I had trouble finding the Learning Centre. It wasn't with other resources like IT. Using their search facility I did find a section on special education needs.You get to it via Home - School Life -Curriculum - Teaching and Learning -Special Education Needs according to the search history on the page that came up, but I didn't manage to track back to it that way.

"The school has a well-established department, the Learning Centre, for boys with special education needs or learning difficulties, for example dyslexia and dyspraxia. The Learning Centre is staffed by the Head of the Learning Centre and three part-time teachers, all of whom have specialist experience and qualifications. The Head of the Learning Centre is the school's Special Needs Coordinator (SENCO).

At present about 8% of the boys in the school receives such assistance, which continues as long as they need it. A high degree of success is achieved in ensuring they can do full justice to their abilities."

I'll bet - we'll have no shirkers in this school!

I tried searching "disability" but got no results. I tried searching "wheelchair access" and got a section on "Disabled Visitors". The school "welcomes disabled visitors, but many of our buildings are old, so access is not as easy as we would wish".

I wonder how many public sector schools have got away with that line on disability access?

This level of ignorance and indifference to disability comes as no surprise. We've known for a long time that the privileged put their less advantaged relatives in secure institutions and never see them again!

But it does shed some light on the Government's current attitude to the disabled, and to autism in particular, judging by their designation of dyspraxia.

  • longman said:
    To be honest nearly everything does. Packs (troops, tribes...) of monkeys will turn against any individual not able to conform. It is a matter of survival - the pack needs every member to respond in the interests of the pack.

    Humans used to expose children perceived abnormal, just leave them to die or get eaten by wild animals.

    We've improved slightly as a species. What we've got here though is the behaviour of the privileged or upper echelons, who appear to lack the civilisation the rest of us aspire to.
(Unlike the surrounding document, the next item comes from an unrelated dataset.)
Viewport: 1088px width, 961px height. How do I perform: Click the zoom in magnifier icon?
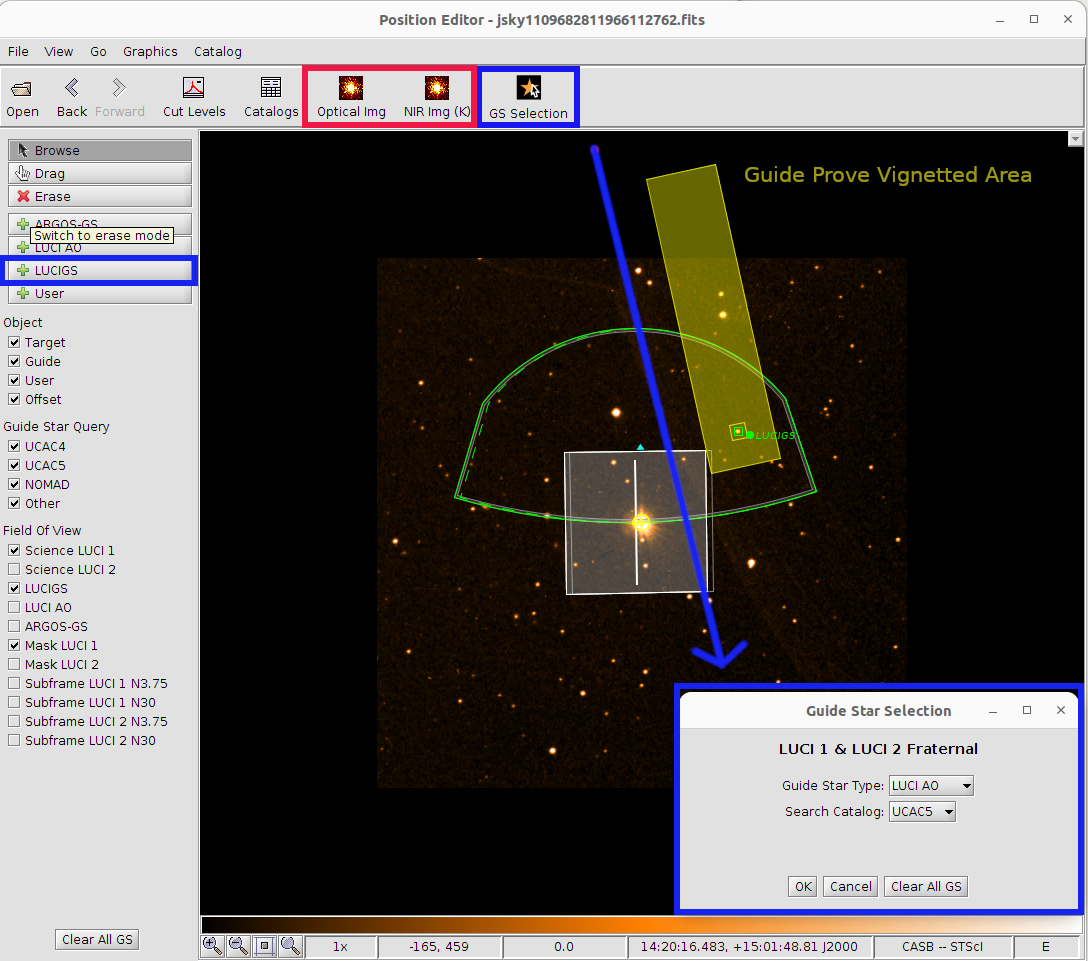(x=212, y=945)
    I concur that the private schools are a business and need to streamline to compete. But it doesn't justify the cruelty of this eletist thinking. The private schools should demonstrate responsibility and set an example (given their argument for existence is training future leaders, businessmen, professionals). The attitude shown by Eton, boasting how few of their students need help, is not an example of higher ability or intelligence. I'm singularly unimpressed.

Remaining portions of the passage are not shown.